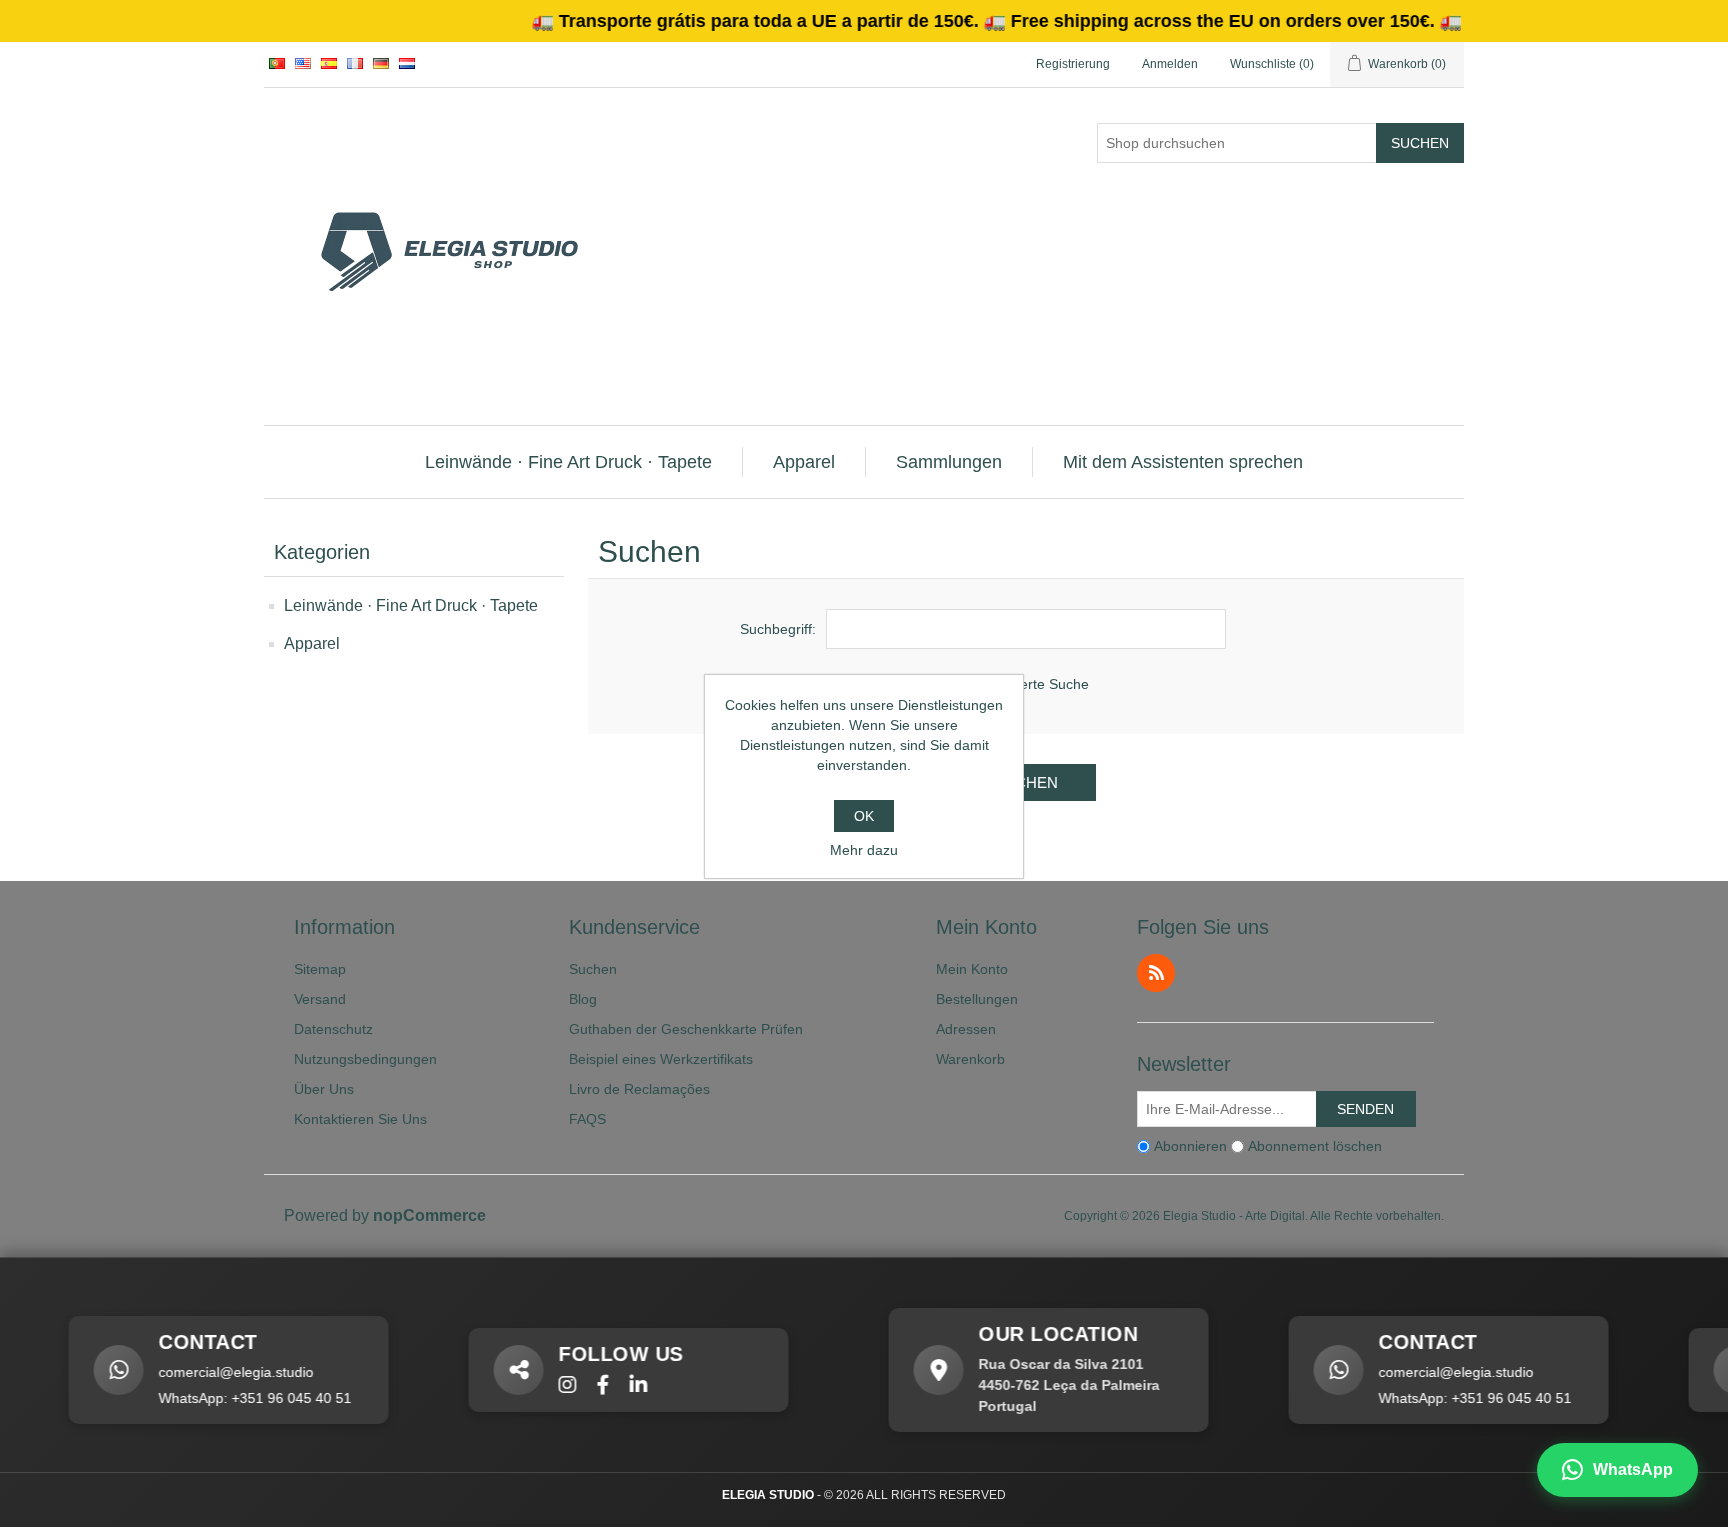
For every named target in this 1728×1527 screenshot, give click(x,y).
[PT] (277, 63)
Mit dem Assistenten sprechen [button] (1183, 462)
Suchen (1420, 143)
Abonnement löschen (1315, 1146)
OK (864, 816)
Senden (1365, 1109)
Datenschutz (333, 1029)
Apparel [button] (804, 462)
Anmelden (1170, 64)
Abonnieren (1190, 1146)
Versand (320, 999)
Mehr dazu (864, 850)
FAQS (587, 1119)
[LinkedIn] (613, 1385)
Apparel (312, 643)
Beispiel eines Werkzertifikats (661, 1059)
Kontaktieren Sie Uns (360, 1119)
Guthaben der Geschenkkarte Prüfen (686, 1029)
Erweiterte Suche (1035, 684)
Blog (583, 999)
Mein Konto (972, 969)
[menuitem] (569, 462)
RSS (1156, 973)
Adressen (966, 1029)
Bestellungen (977, 999)
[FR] (355, 63)
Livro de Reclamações (639, 1089)
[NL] (407, 63)
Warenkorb (970, 1059)
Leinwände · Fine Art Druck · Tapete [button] (568, 462)
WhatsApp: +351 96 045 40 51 (229, 1398)
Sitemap (320, 969)
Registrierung (1073, 64)
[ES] (329, 63)
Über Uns (324, 1089)
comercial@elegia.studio (210, 1372)
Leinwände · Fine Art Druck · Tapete (411, 605)
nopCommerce (429, 1215)
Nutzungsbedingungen (365, 1059)
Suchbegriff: (778, 629)
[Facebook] (577, 1385)
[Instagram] (542, 1385)
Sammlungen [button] (949, 462)
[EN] (303, 63)
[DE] (381, 63)
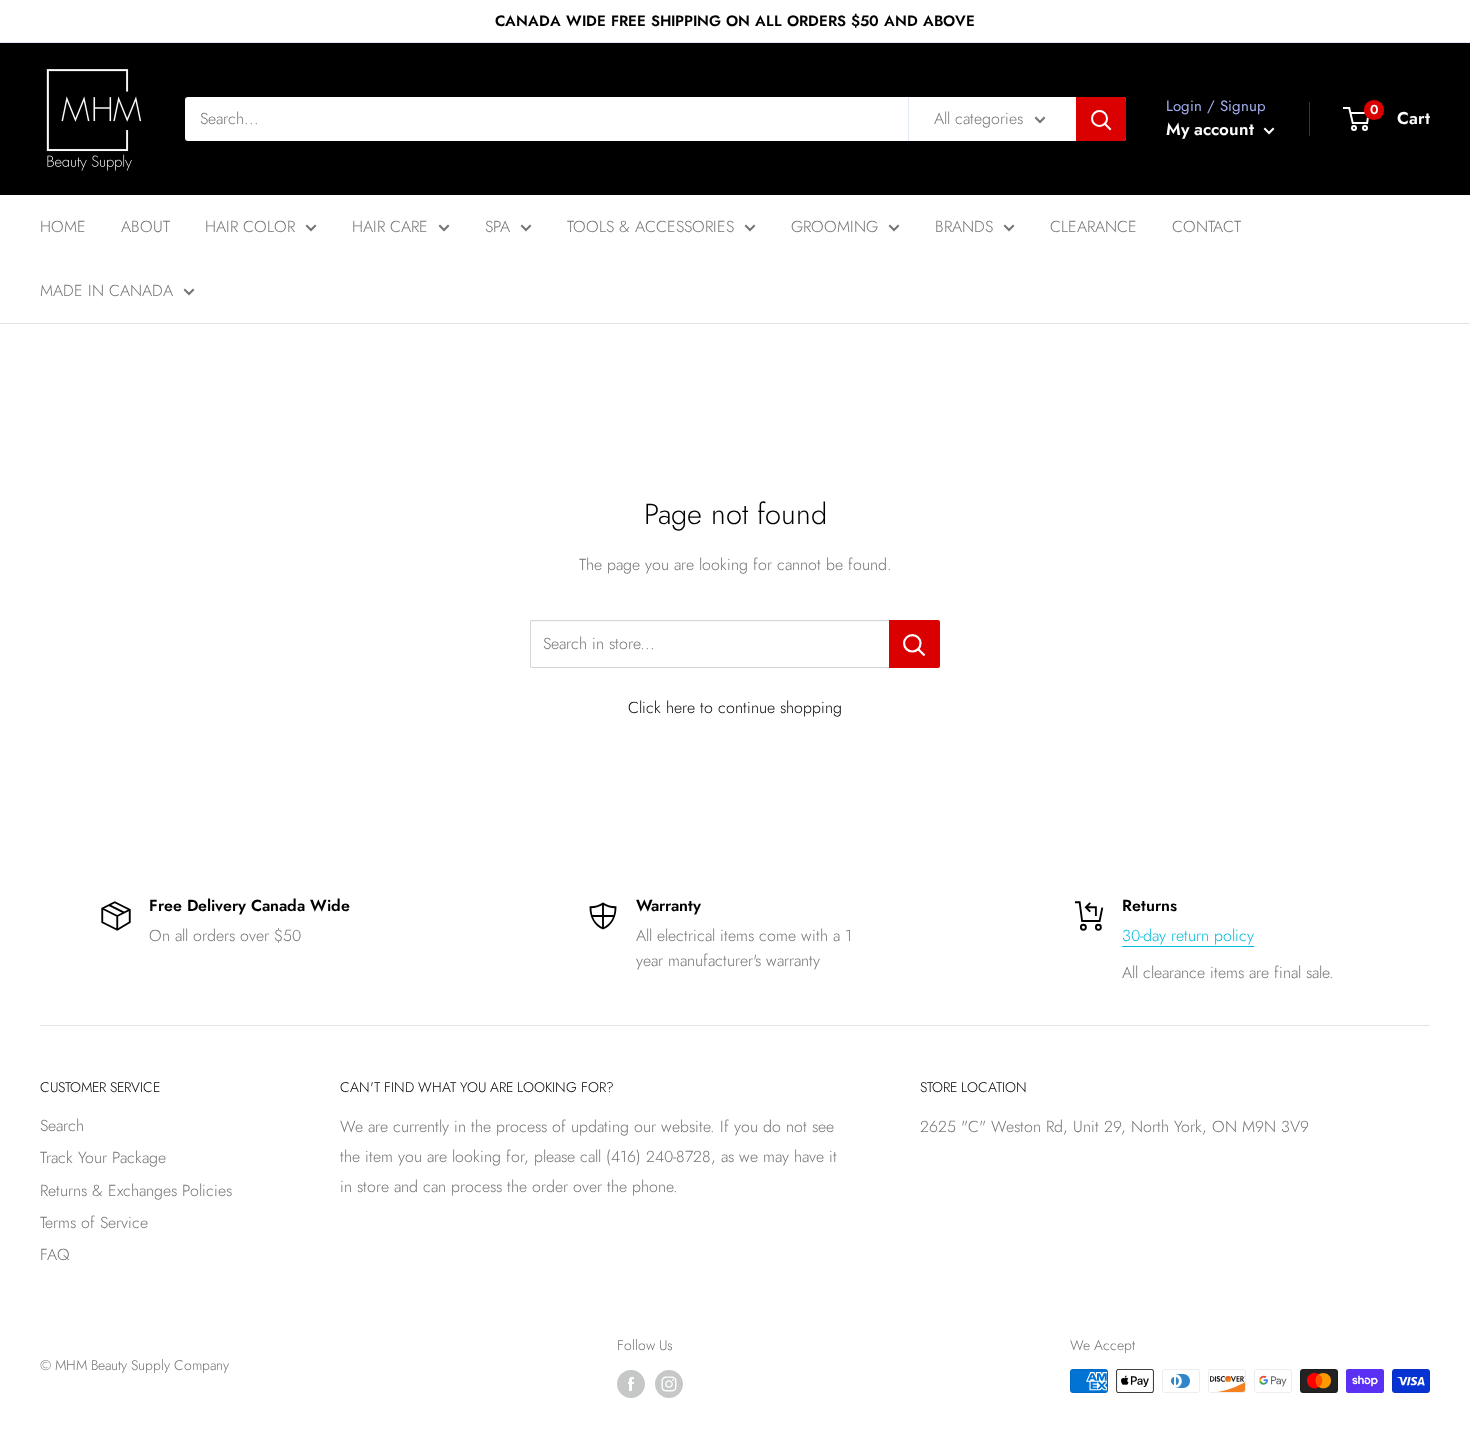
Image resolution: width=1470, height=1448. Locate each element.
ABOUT (145, 226)
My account (1212, 129)
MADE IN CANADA (106, 290)
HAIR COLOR (250, 226)
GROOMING (834, 226)
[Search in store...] (914, 644)
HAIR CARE (390, 226)
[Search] (1101, 119)
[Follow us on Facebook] (631, 1383)
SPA (497, 226)
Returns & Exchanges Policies (136, 1190)
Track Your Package (103, 1157)
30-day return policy (1188, 935)
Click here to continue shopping (735, 707)
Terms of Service (94, 1222)
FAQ (55, 1254)
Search (62, 1125)
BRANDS (964, 226)
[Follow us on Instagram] (669, 1383)
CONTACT (1206, 226)
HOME (63, 226)
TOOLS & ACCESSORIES (650, 226)
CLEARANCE (1093, 226)
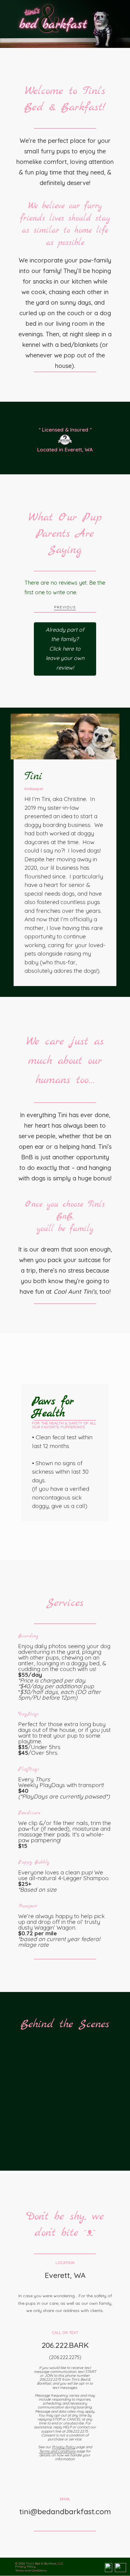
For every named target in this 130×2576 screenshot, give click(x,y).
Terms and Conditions (57, 2451)
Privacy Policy (63, 2447)
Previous (65, 607)
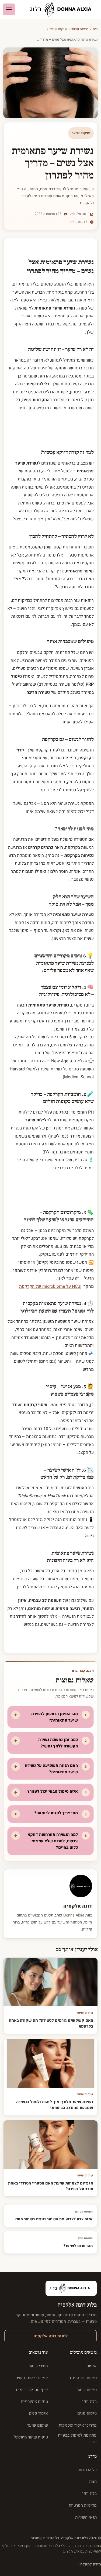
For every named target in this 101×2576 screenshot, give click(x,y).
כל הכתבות (88, 2470)
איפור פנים (38, 2413)
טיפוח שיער (79, 29)
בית (95, 29)
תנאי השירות (86, 2517)
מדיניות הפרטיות (83, 2505)
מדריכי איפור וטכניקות (78, 2425)
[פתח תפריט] (9, 9)
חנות (93, 2482)
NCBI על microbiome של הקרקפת (50, 1286)
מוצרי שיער (38, 2366)
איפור (92, 2366)
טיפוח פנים (87, 2413)
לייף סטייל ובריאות (32, 2390)
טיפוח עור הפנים (82, 2378)
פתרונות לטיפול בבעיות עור (77, 2438)
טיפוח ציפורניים (34, 2402)
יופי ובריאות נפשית (31, 2378)
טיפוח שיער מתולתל (31, 2437)
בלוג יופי (89, 2402)
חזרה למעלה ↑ (89, 2564)
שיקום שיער (58, 29)
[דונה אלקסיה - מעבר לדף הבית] (63, 9)
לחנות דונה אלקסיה (51, 2336)
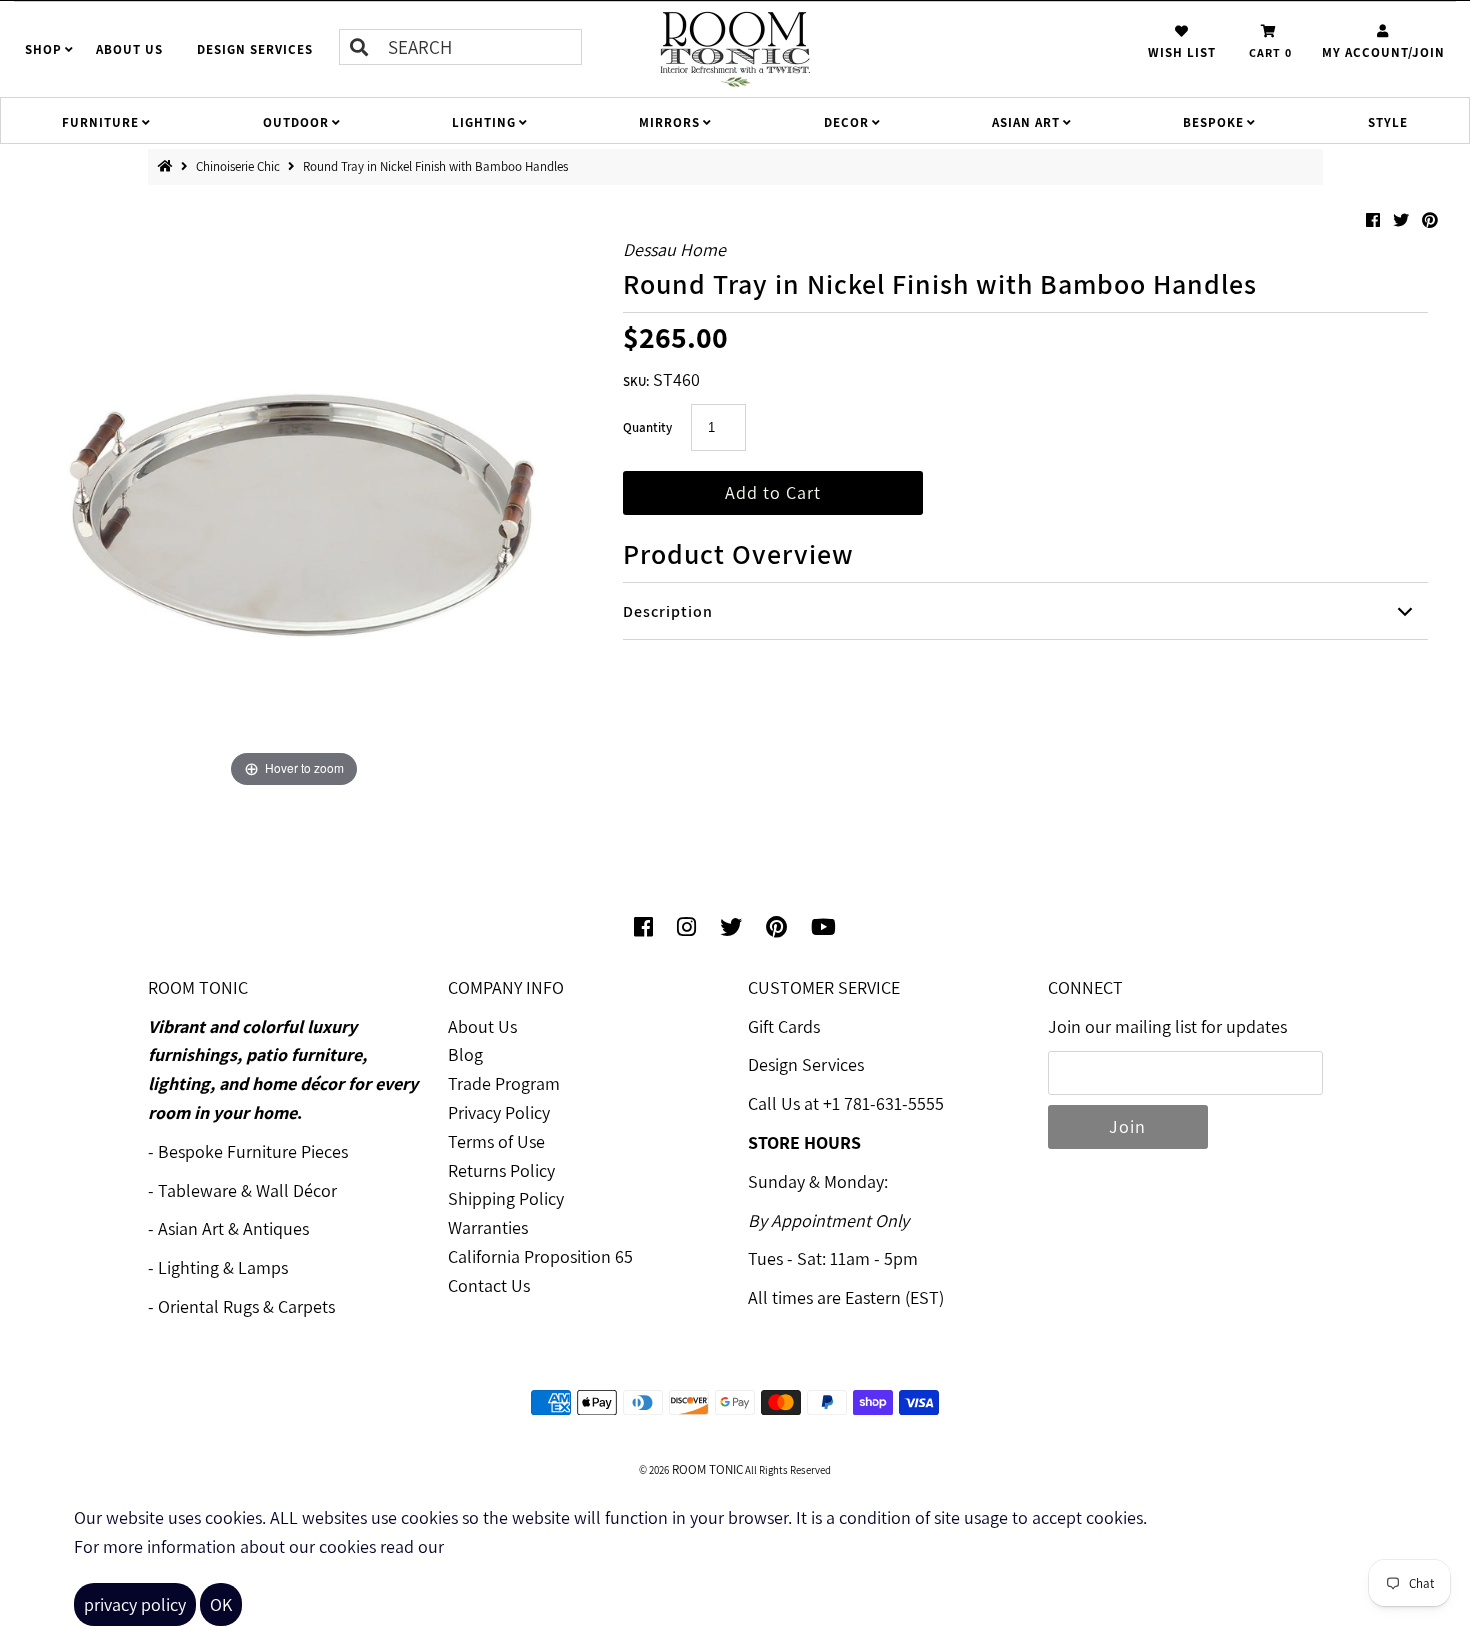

• [TRY IT]
Output only the lines above from the one containing "Datenschutz (333, 1029)" to the one containing "HAIR COLOR (250, 226)", both included, exactly as written and with no pictures.

• [RESULT OF THE EXERCISE]
Datenschutz (333, 1029)
Apparel [button] (804, 462)
Anmelden (1170, 64)
Abonnieren (1190, 1146)
Versand (320, 999)
Mehr dazu (864, 850)
FAQS (587, 1119)
[LinkedIn] (613, 1385)
Apparel (312, 643)
Beispiel eines Werkzertifikats (661, 1059)
Kontaktieren Sie Uns (360, 1119)
Guthaben der Geschenkkarte Prüfen (686, 1029)
Erweiterte Suche (1035, 684)
Blog (583, 999)
Mein Konto (972, 969)
[menuitem] (569, 462)
RSS (1156, 973)
Adressen (966, 1029)
Bestellungen (977, 999)
[FR] (355, 63)
Livro de Reclamações (639, 1089)
[NL] (407, 63)
Warenkorb (970, 1059)
Leinwände · Fine Art Druck · Tapete [button] (568, 462)
WhatsApp: +351 96 045 40 51 (229, 1398)
Sitemap (320, 969)
Registrierung (1073, 64)
[ES] (329, 63)
Über Uns (324, 1089)
comercial@elegia.studio (210, 1372)
Leinwände · Fine Art Druck · Tapete (411, 605)
nopCommerce (429, 1215)
Nutzungsbedingungen (365, 1059)
Suchbegriff: (778, 629)
[Facebook] (577, 1385)
[Instagram] (542, 1385)
Sammlungen [button] (949, 462)
[EN] (303, 63)
[DE] (381, 63)
Image resolution: width=1470, height=1448. Locate each element.
ABOUT (145, 226)
My account (1212, 129)
MADE IN CANADA (106, 290)
HAIR COLOR (250, 226)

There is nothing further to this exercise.